- _Work instructions_
Return the data below exactly, minus the pictures.

Segment Start: Records provided

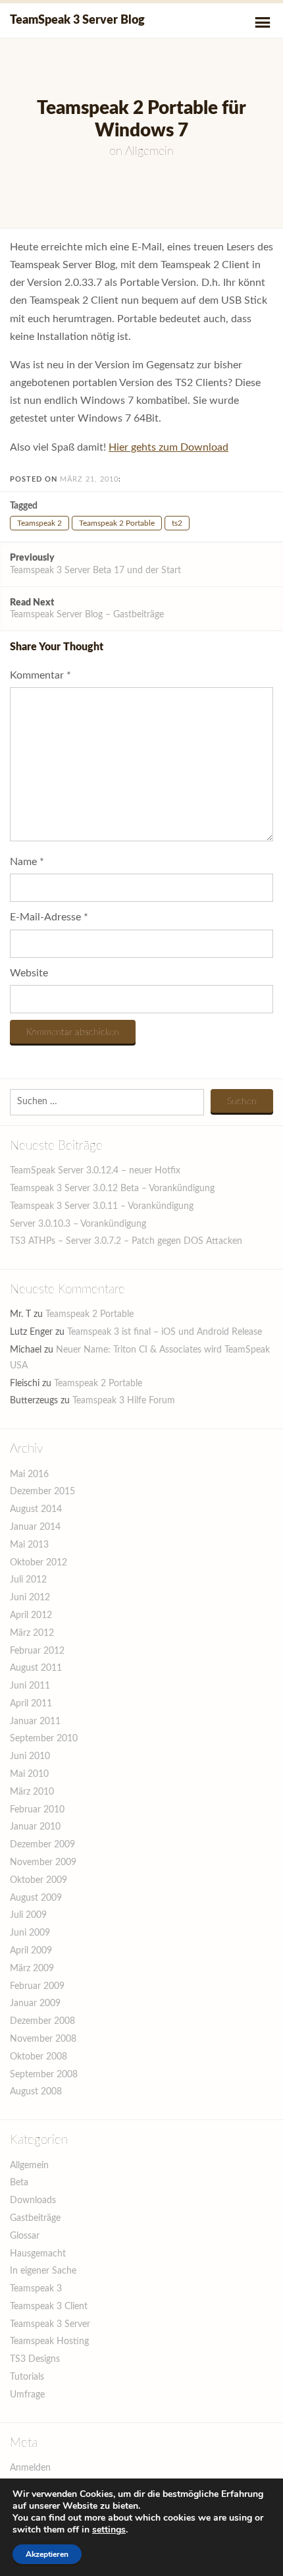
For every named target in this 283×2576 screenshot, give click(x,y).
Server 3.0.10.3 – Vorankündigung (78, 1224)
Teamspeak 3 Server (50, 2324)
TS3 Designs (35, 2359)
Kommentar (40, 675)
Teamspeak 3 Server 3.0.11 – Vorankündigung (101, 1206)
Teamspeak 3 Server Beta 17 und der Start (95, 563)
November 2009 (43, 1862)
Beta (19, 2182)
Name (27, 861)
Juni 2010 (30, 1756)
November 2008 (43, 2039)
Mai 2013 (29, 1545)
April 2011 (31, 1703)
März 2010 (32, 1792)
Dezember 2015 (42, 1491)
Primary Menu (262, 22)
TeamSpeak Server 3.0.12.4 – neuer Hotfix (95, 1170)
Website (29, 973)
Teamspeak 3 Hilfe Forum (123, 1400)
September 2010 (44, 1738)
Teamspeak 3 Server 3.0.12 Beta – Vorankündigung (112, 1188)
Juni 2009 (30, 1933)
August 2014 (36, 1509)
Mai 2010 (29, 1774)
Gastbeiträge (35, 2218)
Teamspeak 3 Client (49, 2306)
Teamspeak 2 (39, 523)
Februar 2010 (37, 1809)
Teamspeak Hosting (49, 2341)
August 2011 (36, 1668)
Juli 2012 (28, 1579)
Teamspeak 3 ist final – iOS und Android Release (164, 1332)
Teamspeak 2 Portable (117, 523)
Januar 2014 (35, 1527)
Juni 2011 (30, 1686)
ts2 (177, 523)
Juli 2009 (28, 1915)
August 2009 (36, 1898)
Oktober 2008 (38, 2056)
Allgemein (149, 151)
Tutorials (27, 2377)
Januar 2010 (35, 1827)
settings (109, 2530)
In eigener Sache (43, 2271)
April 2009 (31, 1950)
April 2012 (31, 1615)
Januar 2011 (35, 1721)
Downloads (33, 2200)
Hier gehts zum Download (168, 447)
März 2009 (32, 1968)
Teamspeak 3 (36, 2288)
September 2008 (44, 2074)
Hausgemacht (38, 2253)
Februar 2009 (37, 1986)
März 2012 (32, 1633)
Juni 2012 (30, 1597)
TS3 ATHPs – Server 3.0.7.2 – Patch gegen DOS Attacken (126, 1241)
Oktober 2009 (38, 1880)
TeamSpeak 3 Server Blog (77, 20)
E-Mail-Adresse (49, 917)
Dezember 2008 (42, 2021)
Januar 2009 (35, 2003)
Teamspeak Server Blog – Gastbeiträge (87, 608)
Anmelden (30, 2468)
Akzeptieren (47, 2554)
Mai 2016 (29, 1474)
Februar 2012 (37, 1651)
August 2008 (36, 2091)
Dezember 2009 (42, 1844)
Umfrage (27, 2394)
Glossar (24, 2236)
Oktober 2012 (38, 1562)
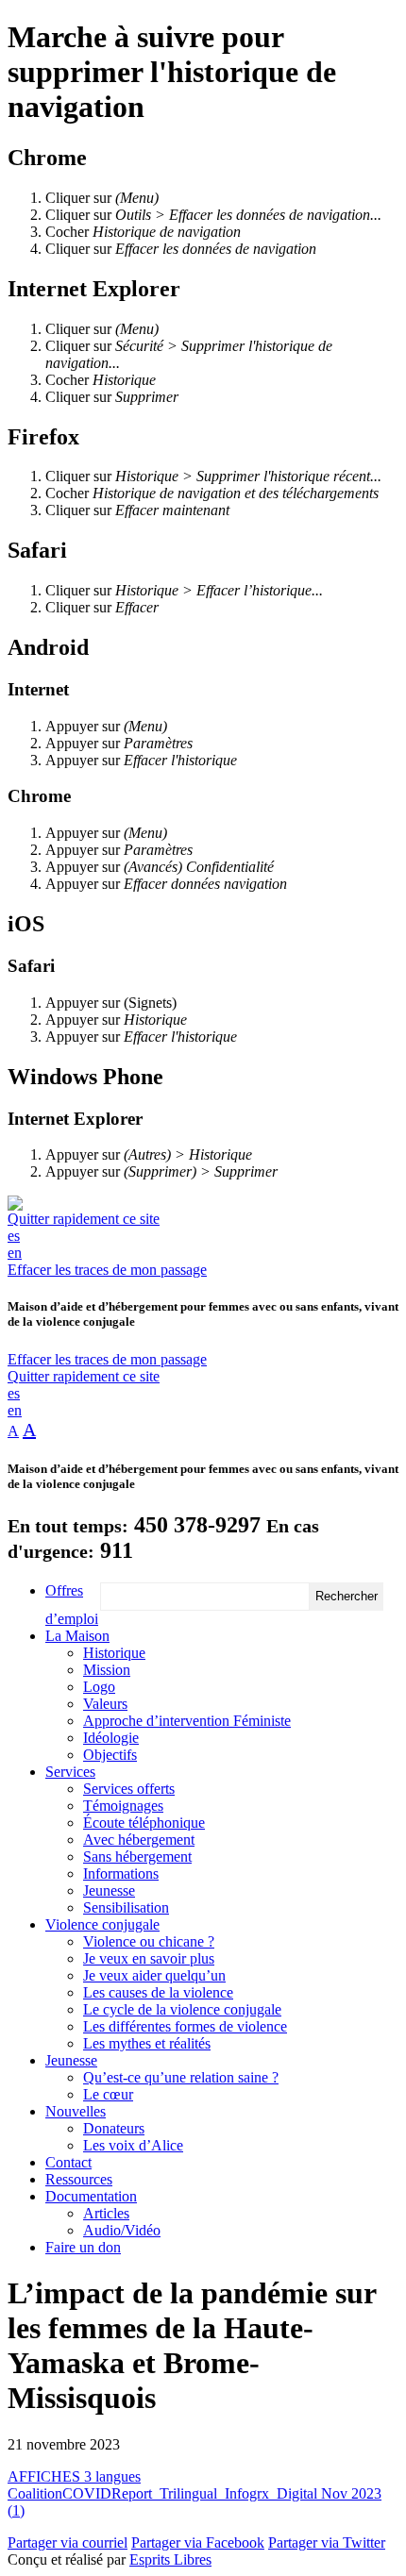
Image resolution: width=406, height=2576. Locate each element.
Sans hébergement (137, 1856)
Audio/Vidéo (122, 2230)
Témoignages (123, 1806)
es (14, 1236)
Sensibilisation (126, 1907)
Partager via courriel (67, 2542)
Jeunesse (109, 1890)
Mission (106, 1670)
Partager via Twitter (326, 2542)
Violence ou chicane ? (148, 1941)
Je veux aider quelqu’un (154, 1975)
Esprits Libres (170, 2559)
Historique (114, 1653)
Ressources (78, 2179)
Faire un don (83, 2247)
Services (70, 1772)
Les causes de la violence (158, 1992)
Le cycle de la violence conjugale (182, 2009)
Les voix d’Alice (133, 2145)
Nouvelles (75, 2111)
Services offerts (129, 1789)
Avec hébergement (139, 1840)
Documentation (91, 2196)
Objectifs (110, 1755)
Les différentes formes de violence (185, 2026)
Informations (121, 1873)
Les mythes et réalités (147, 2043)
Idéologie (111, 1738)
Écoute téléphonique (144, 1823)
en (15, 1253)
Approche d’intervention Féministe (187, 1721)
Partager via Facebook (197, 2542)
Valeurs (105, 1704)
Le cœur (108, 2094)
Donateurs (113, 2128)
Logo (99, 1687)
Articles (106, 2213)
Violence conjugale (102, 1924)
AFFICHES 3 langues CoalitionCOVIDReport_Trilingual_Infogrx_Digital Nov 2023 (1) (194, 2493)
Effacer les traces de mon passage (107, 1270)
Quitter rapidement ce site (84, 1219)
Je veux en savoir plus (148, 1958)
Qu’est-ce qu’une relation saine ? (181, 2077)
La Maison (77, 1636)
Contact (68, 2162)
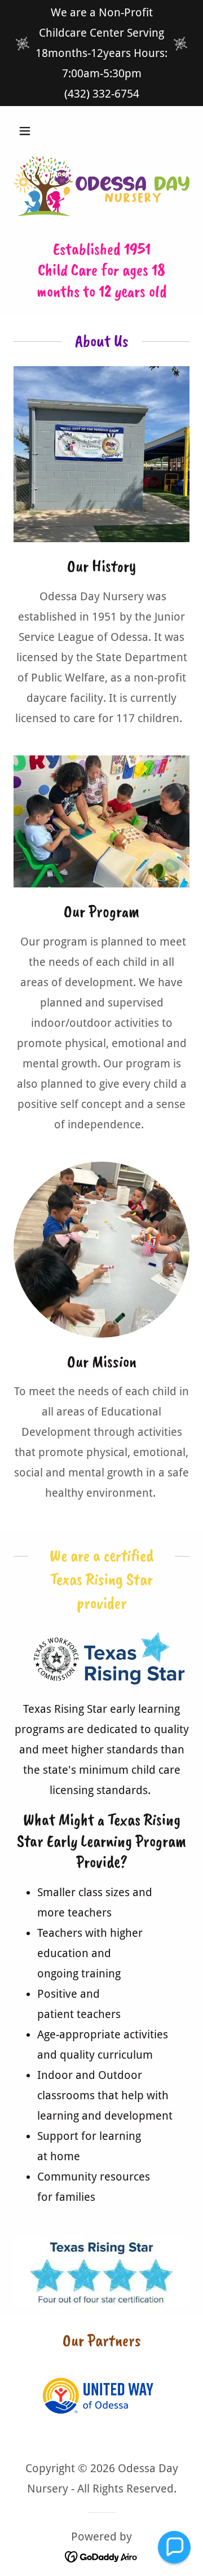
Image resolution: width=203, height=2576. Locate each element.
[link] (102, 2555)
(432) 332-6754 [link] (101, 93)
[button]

Segment End: Records provided

- _Response_
For every named target in this 283×2576 screenshot, give click(x,y).
Server 3.0.10.3 – Vorankündigung (78, 1224)
Teamspeak 3 Server (50, 2324)
TS3 Designs (35, 2359)
Kommentar (40, 675)
Teamspeak 3 Server 3.0.11 – Vorankündigung (101, 1206)
Teamspeak 3 Server Beta 17 und der Start (95, 563)
November 2009 (43, 1862)
Beta (19, 2182)
Name (27, 861)
Juni 2010 (30, 1756)
November 2008 (43, 2039)
Mai 2013 (29, 1545)
April 2011 (31, 1703)
März 2010 (32, 1792)
Dezember 2015 (42, 1491)
Primary Menu (262, 22)
TeamSpeak Server 3.0.12.4 – neuer Hotfix (95, 1170)
Website (29, 973)
Teamspeak 3 Hilfe Forum (123, 1400)
September 2010 (44, 1738)
Teamspeak 3 Server 3.0.12 Beta – Vorankündigung (112, 1188)
Juni 2009 (30, 1933)
August 2014 (36, 1509)
Mai 2010 (29, 1774)
Gastbeiträge (35, 2218)
Teamspeak 3 Client (49, 2306)
Teamspeak 2 (39, 523)
Februar 2010 (37, 1809)
Teamspeak Hosting (49, 2341)
August 2011 (36, 1668)
Juli 2012 (28, 1579)
Teamspeak 3 ist final – iOS und Android Release (164, 1332)
Teamspeak 2 Portable (117, 523)
Januar 2014 (35, 1527)
Juni 2011 (30, 1686)
ts2 (177, 523)
Juli 2009 (28, 1915)
August 2009 (36, 1898)
Oktober 2008 (38, 2056)
Allgemein (149, 151)
Tutorials (27, 2377)
Januar 2010 (35, 1827)
settings (109, 2530)
In eigener Sache (43, 2271)
April 2009 (31, 1950)
April 2012 (31, 1615)
Januar 2011 (35, 1721)
Downloads (33, 2200)
Hier gehts zum Download (168, 447)
März 2009 (32, 1968)
Teamspeak 3 (36, 2288)
September 2008 (44, 2074)
Hausgemacht (38, 2253)
Februar 2009 (37, 1986)
März 2012 (32, 1633)
Juni 2012 (30, 1597)
TS3 ATHPs – Server 3.0.7.2 – Patch gegen DOS Attacken (126, 1241)
Oktober 2009 (38, 1880)
TeamSpeak 3 Server Blog (77, 20)
E-Mail-Adresse (49, 917)
Dezember 2008 (42, 2021)
Januar 2009 (35, 2003)
Teamspeak Server Blog – Gastbeiträge (87, 608)
Anmelden (30, 2468)
Akzeptieren (47, 2554)
Mai 2016 (29, 1474)
Februar 2012 (37, 1651)
August 2008 (36, 2091)
Dezember 2009 (42, 1844)
Umfrage (27, 2394)
Glossar (24, 2236)
Oktober 2012 (38, 1562)
Image resolution: width=406, height=2576. Locate each element.
Sans hébergement (137, 1856)
Audio/Vidéo (122, 2230)
Témoignages (123, 1806)
es (14, 1236)
Sensibilisation (126, 1907)
Partager via courriel (67, 2542)
Jeunesse (109, 1890)
Mission (106, 1670)
Partager via Twitter (326, 2542)
Violence ou chicane ? (148, 1941)
Je veux aider quelqu’un (154, 1975)
Esprits Libres (170, 2559)
Historique (114, 1653)
Ressources (78, 2179)
Faire un don (83, 2247)
Services (70, 1772)
Les causes de la violence (158, 1992)
Le cycle de la violence conjugale (182, 2009)
Les voix d’Alice (133, 2145)
Nouvelles (75, 2111)
Services offerts (129, 1789)
Avec hébergement (139, 1840)
Documentation (91, 2196)
Objectifs (110, 1755)
Les différentes formes de violence (185, 2026)
Informations (121, 1873)
Les mythes et réalités (147, 2043)
Idéologie (111, 1738)
Écoute téléphonique (144, 1823)
en (15, 1253)
Approche d’intervention Féministe (187, 1721)
Partager via Facebook (197, 2542)
Valeurs (105, 1704)
Le cœur (108, 2094)
Donateurs (113, 2128)
Logo (99, 1687)
Articles (106, 2213)
Violence conjugale (102, 1924)
AFFICHES 3 langues CoalitionCOVIDReport_Trilingual_Infogrx_Digital Nov 2023 (1) (194, 2493)
Effacer les traces de mon passage (107, 1270)
Quitter rapidement ce site (84, 1219)
Je veux en savoir plus (148, 1958)
Qu’est-ce qu’une relation saine ? (181, 2077)
La Maison (77, 1636)
Contact (68, 2162)
Image resolution: width=203, height=2576. Locate each element.
[link] (102, 2555)
(432) 332-6754 [link] (101, 93)
[button]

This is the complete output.